Ms. Hahm said, “The whole point of replacing DOGGR with CalGEM was to shift oversight focus to holding fossil fuel companies accountable and prioritizing protecting public health and the environment. CalGEM has instead simply maintained the status quo, and their complacency continues to help grow Big Oil’s profits while failing to protect people. Warren Inc.’s ability to dodge local review and manipulate CalGEM’s permitting process is a stark reminder that the only way to truly safeguard communities is to phase out urban oil drilling entirely. No one should be forced to live on the frontlines of oil drilling.”

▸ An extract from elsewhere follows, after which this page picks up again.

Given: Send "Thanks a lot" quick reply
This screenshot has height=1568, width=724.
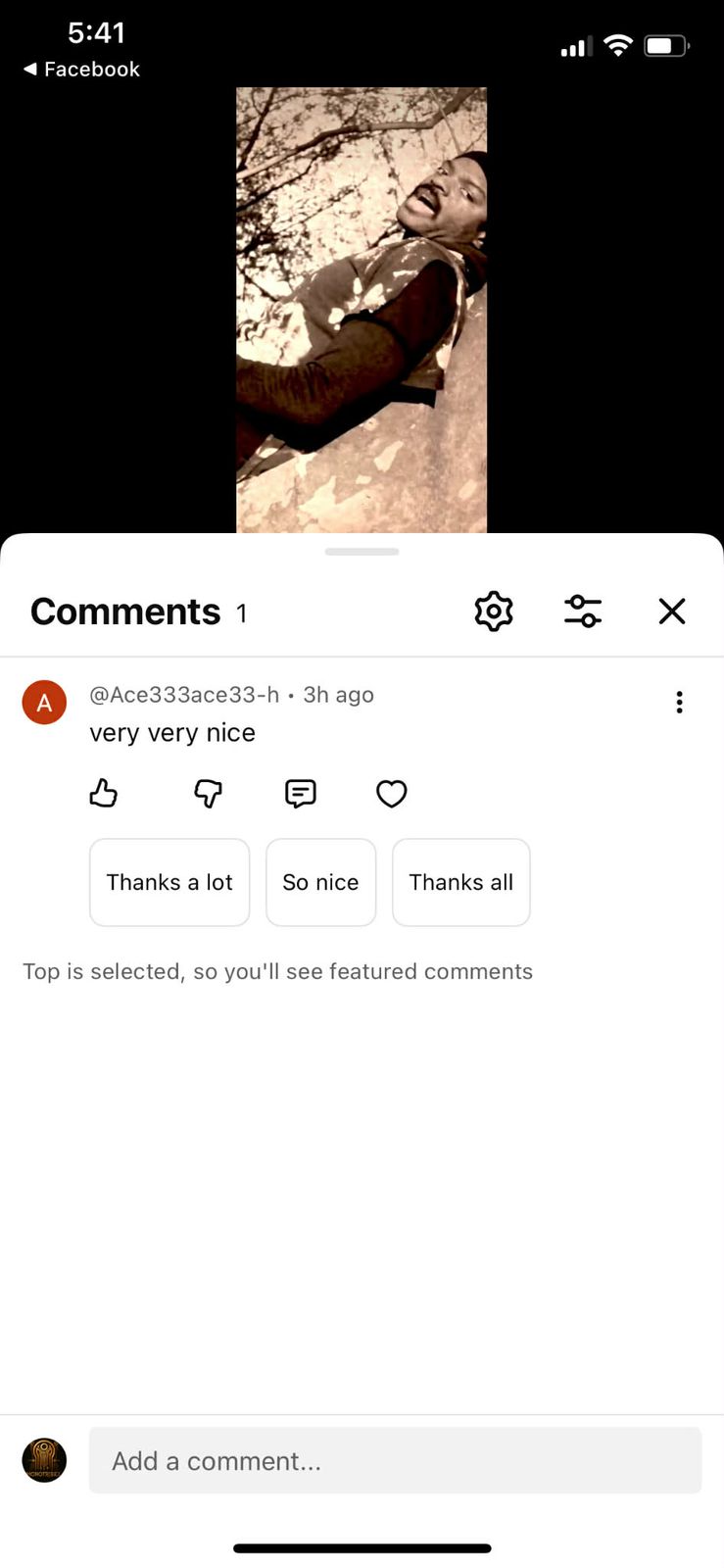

Finally, Wilmington resident and intern with CBE’s Youth for Environmental Justice program Nizgui Gomez spoke about Warren Inc.’s illegal actions in the context of the community that lives next to oil and gas drilling sites. Her remarks underscored the significant inequity that frontline communities face and how they disproportionately bear the burden of dirty industries like oil and gas because companies treat them as expendable.
“We all deserve to live in healthy communities, yet Warren Inc. and other oil companies have broken the rules for decades while carelessly putting residents’ health in harm’s way,” said Gomez. “I’ve lived in this neighborhood for years, and as my health has worsened, Warren’s pockets have grown. Through the years, Warren Inc.’s numerous violations prove they don’t care about our communities, and far too many so-called leaders have co-signed on our communities as “sacrifice zones” without a thought. Now our communities are saying no more and that it’s beyond time to phase out this dirty industry and put community health and safety first.”
Nanette Diaz Barragán is proud to represent California’s 44th Congressional District, which includes the communities of Carson, Compton, Florence-Firestone, Lynwood, North Long Beach, Rancho Dominguez, San Pedro, South Gate, Walnut Park, Watts, Willowbrook and Wilmington. She serves as chairwoman of the House Homeland Security Committee’s Subcommittee on Border Security, and on the House Energy and Commerce Health, Energy, and Environment & Climate Change Subcommittees.